La Instrumentalización y Extorsión Patrimonial contra Alexis Jonai Cisneros Barnique (Oficio N° EJ02OFO2026000899 / Experticia Nro. 0053-2026): Este caso devela un patrón perverso donde se utiliza la jurisdicción especial de protección (LOPNNA y Violencia contra la Mujer) en el estado barinas no para defender a los vulnerables, sino para ejecutar despojos económico.

El ciudadano fue detenido en una supuesta flagrancia por abuso sexual, la cual quedó desmentida de forma absoluta por el Reconocimiento Médico Forense que concluyó de forma categórica: «No hay traumatismo genital reciente». Tras las rejas, la denunciante retuvo los títulos de propiedad del imputado e irrumpió en su centro de reclusión para coaccionarlo a firmar documentos leoninos de venta de su vivienda bajo amenaza. La denuncia penal no nació del dolor de una víctima, sino del plan prefabricado de un verdugo para vaciar patrimonialmente a un inocente.

El Periculum in Mora y el Periculum in Damni: El daño irreparable al núcleo social En el argot jurídico hablamos de periculum in mora (el peligro en la demora) y periculum in damni (el peligro del daño inminente) como conceptos técnicos; sin embargo, en las calles de Venezuela, estos términos se traducen en lágrimas, hogares desmembrados y un estado de indefensión total. Cada día que el retardo procesal se prolonga por la inacción o por el chantaje monetario, el daño se vuelve irreversible.

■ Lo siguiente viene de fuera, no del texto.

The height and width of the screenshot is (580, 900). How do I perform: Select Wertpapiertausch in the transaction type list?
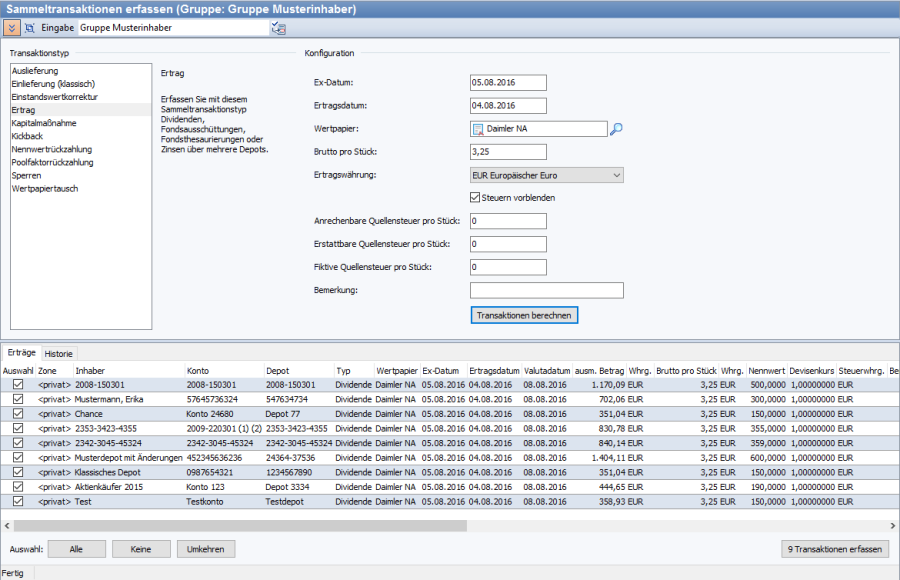[45, 188]
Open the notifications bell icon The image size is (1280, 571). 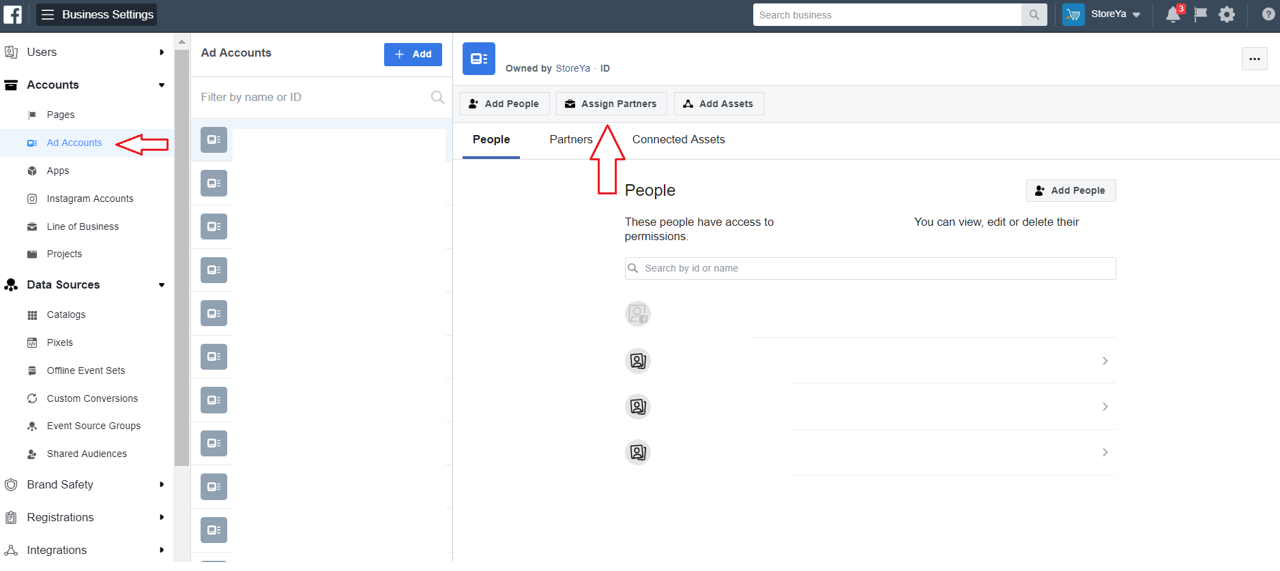click(1173, 15)
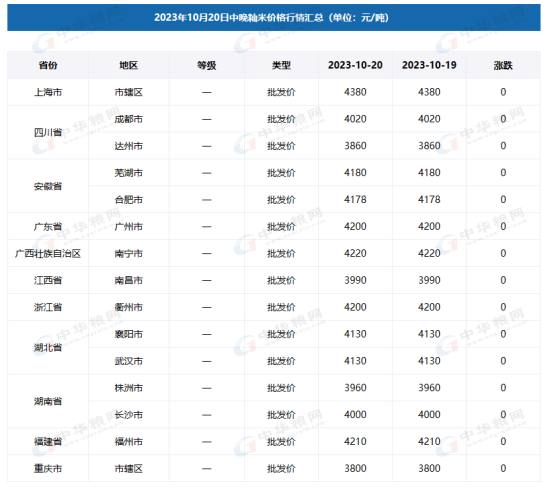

¿Quién le devuelve a un hijo los doce años que pasó su padre preso sin juicio? ¿Cómo se repara la estabilidad psicológica de una familia cuyo sustento económico ha sido extorsionado bajo la amenaza de la cárcel? El retardo procesal no es solo una dilación de lapsos en un papel; es una herida abierta en el corazón del núcleo social. La demora del Estado destruye la confianza del ciudadano en la ley, empujando a la sociedad hacia el escepticismo ético y normalizando el sálvese quien pueda.

Una verdadera Revolución Judicial no se logra con promesas televisadas ni con la rotación burocrática de los mismos operadores que mercantilizan la libertad. El Estado Democrático y Social de Derecho y de Justicia exige un viraje humanista inmediato: celeridad procesal real, depuración absoluta de los cuerpos policiales y de los tribunales, y la aplicación estricta de la libertad para los procesados cuyas causas han decaído en el tiempo. Como defensores de los derechos humanos, seguiremos levantando Las Voces del Pueblo para exigir que la justicia deje de ser una mercancía exclusiva de quien pueda pagarla y vuelva a ser el escudo protector de los humildes. ¡Justicia y libertad plena para los inocentes ya!